* DOCUMENT *
** START **
Chapter 32: The Crisis of Authority
The Youth Culture
The New Left
·The postwar baby-boom generation, the unprecedented number of
people born in a few years just after World War II, was growing
up.
·One of the most visible results of the increasingly assertive youth
movement was a radicalization of many American college and
university students, who in the course of the 1960s formed what
became known as the New Left--a large, diverse group of men
and women energized by the polarizing developments of their
time to challenge the political system.
·The New Left embraced the cause of African Americans and other
minorities, but its own ranks consisted overwhelmingly of white
people.
·The New Left drew from many sources.
·The New Left drew as well from the writings of some of the important
social critics of the 1950s--among them C. Wright Mills, a soci
ologist at Columbia University who wrote a series of scathing and
brilliant critiques of modern bureaucracies.
** END **
* PROVIDED DATA *
** START **
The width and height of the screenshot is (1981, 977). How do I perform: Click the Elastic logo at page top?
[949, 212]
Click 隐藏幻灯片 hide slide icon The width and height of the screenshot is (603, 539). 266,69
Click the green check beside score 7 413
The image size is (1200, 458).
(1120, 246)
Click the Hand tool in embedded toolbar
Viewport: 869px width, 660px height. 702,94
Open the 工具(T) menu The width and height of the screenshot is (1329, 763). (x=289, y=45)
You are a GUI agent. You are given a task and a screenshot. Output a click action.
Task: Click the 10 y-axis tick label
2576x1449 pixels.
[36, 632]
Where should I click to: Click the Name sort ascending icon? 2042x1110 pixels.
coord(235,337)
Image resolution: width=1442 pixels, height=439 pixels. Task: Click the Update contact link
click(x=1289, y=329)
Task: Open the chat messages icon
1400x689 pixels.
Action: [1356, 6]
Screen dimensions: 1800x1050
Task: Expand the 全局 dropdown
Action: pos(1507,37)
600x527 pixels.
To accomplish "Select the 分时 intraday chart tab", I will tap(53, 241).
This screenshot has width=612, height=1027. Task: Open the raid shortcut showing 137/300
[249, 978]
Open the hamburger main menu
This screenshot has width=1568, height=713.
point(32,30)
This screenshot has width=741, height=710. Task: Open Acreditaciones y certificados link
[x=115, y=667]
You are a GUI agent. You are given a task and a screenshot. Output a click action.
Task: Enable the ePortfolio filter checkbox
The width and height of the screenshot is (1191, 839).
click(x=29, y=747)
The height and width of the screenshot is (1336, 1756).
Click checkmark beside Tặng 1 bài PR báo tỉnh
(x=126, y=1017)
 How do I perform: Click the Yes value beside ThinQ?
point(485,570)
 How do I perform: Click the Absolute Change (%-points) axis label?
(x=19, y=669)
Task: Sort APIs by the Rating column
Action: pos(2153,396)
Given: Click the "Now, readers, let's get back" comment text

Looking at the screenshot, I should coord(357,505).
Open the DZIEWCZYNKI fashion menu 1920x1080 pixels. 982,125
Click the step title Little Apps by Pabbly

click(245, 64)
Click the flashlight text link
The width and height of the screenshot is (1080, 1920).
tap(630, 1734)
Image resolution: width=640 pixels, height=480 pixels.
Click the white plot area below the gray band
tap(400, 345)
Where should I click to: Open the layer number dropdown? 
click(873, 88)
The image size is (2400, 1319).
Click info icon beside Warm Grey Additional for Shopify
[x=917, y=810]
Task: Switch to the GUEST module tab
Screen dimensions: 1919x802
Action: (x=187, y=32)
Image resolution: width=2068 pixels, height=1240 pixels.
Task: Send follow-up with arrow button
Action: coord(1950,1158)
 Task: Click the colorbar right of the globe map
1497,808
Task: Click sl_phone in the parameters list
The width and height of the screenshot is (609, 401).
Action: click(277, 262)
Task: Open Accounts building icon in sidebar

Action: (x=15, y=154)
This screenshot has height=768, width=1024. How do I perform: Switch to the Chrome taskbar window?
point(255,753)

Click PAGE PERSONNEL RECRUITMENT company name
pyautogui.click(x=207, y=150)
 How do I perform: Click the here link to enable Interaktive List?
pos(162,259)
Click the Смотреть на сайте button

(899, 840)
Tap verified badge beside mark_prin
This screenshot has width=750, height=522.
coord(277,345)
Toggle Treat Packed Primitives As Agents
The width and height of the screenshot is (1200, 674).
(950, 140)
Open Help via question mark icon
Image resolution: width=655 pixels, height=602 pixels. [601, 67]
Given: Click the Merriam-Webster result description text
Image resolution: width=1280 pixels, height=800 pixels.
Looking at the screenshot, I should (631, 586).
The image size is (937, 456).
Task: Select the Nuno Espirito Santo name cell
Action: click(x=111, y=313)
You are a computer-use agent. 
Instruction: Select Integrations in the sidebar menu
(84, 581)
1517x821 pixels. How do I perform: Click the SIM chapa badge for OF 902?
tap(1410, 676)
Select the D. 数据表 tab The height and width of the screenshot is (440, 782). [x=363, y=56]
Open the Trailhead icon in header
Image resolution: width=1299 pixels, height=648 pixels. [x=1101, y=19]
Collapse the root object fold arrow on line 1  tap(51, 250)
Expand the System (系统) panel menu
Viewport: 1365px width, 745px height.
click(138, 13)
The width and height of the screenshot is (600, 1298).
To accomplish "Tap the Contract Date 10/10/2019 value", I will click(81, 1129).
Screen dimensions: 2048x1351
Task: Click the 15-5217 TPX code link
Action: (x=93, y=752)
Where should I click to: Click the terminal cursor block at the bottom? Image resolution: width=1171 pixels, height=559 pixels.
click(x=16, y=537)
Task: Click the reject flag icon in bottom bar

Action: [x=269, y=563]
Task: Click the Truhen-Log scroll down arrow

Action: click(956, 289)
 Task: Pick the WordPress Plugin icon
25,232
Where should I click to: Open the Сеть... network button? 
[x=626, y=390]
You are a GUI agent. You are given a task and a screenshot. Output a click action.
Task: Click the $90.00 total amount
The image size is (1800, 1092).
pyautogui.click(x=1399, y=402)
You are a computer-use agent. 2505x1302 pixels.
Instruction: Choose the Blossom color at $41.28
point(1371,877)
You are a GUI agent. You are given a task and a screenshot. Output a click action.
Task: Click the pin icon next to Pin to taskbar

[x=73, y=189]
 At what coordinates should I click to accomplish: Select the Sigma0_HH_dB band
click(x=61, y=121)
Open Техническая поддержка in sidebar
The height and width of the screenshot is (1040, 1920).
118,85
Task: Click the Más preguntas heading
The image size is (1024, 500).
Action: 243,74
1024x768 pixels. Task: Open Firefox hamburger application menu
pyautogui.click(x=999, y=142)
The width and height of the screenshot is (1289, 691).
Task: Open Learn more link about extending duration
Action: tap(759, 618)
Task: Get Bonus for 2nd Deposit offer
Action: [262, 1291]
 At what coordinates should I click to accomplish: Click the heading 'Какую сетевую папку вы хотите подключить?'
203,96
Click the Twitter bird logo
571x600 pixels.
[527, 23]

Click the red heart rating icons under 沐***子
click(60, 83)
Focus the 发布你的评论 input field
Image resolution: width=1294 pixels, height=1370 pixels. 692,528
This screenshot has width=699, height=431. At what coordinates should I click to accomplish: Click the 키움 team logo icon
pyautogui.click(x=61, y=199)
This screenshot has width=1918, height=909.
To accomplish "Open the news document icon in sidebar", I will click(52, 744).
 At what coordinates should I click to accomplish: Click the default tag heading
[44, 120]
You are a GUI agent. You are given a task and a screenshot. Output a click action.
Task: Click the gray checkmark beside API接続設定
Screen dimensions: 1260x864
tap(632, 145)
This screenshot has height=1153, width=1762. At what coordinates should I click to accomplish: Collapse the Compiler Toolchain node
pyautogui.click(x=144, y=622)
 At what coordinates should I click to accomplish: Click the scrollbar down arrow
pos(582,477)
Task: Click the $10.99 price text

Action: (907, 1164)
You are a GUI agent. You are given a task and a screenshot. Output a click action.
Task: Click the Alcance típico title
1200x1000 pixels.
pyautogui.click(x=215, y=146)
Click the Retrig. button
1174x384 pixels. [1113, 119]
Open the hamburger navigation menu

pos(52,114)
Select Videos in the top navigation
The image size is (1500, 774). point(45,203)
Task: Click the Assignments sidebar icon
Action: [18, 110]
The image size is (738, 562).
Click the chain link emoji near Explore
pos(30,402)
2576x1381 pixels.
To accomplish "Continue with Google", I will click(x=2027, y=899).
** END **
* TASKS FOR THIS EXERCISE *
[A] List every heading that appears at the top of the New Left notes, before the first bulleted point.
[B] In the New Left notes, reproduce word for word the passage starting with "Chapter 32: The" and going on through "the political system.".

* OUTPUTS FOR THE TASKS *
[A]
Chapter 32: The Crisis of Authority
The Youth Culture
The New Left

[B]
Chapter 32: The Crisis of Authority
The Youth Culture
The New Left
·The postwar baby-boom generation, the unprecedented number of
people born in a few years just after World War II, was growing
up.
·One of the most visible results of the increasingly assertive youth
movement was a radicalization of many American college and
university students, who in the course of the 1960s formed what
became known as the New Left--a large, diverse group of men
and women energized by the polarizing developments of their
time to challenge the political system.